— DESCRIPTION OF THE TASK —
Go through the listing below and output it word for word.

— RAW DATA —
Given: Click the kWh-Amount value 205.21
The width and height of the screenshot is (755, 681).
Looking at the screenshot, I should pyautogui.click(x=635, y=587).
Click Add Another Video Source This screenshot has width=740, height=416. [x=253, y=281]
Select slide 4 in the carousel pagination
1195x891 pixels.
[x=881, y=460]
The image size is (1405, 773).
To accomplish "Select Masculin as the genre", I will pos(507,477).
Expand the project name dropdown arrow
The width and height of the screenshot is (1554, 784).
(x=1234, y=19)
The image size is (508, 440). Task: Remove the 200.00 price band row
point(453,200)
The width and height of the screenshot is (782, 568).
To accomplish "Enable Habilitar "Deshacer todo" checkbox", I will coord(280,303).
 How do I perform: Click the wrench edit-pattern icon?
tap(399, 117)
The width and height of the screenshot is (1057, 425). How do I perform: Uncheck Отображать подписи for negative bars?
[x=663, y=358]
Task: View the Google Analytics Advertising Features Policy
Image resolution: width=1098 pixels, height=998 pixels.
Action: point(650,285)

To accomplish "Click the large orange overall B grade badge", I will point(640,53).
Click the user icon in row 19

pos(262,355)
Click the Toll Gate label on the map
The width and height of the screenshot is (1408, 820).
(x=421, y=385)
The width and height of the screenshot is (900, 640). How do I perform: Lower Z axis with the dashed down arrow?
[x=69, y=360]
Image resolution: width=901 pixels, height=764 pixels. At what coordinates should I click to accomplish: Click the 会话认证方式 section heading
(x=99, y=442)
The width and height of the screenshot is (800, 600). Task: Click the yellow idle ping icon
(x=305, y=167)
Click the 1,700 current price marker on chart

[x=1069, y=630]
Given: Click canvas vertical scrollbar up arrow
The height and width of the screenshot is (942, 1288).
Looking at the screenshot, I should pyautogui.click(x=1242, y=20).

— ANSWER —
Given: Click the kWh-Amount value 205.21
The width and height of the screenshot is (755, 681).
Looking at the screenshot, I should pyautogui.click(x=635, y=587).
Click Add Another Video Source This screenshot has width=740, height=416. [x=253, y=281]
Select slide 4 in the carousel pagination
1195x891 pixels.
[x=881, y=460]
The image size is (1405, 773).
To accomplish "Select Masculin as the genre", I will pos(507,477).
Expand the project name dropdown arrow
The width and height of the screenshot is (1554, 784).
(x=1234, y=19)
The image size is (508, 440). Task: Remove the 200.00 price band row
point(453,200)
The width and height of the screenshot is (782, 568).
To accomplish "Enable Habilitar "Deshacer todo" checkbox", I will coord(280,303).
 How do I perform: Click the wrench edit-pattern icon?
tap(399, 117)
The width and height of the screenshot is (1057, 425). How do I perform: Uncheck Отображать подписи for negative bars?
[x=663, y=358]
Task: View the Google Analytics Advertising Features Policy
Image resolution: width=1098 pixels, height=998 pixels.
Action: point(650,285)

To accomplish "Click the large orange overall B grade badge", I will point(640,53).
Click the user icon in row 19

pos(262,355)
Click the Toll Gate label on the map
The width and height of the screenshot is (1408, 820).
(x=421, y=385)
The width and height of the screenshot is (900, 640). How do I perform: Lower Z axis with the dashed down arrow?
[x=69, y=360]
Image resolution: width=901 pixels, height=764 pixels. At what coordinates should I click to accomplish: Click the 会话认证方式 section heading
(x=99, y=442)
The width and height of the screenshot is (800, 600). Task: Click the yellow idle ping icon
(x=305, y=167)
Click the 1,700 current price marker on chart

[x=1069, y=630]
Given: Click canvas vertical scrollbar up arrow
The height and width of the screenshot is (942, 1288).
Looking at the screenshot, I should pyautogui.click(x=1242, y=20).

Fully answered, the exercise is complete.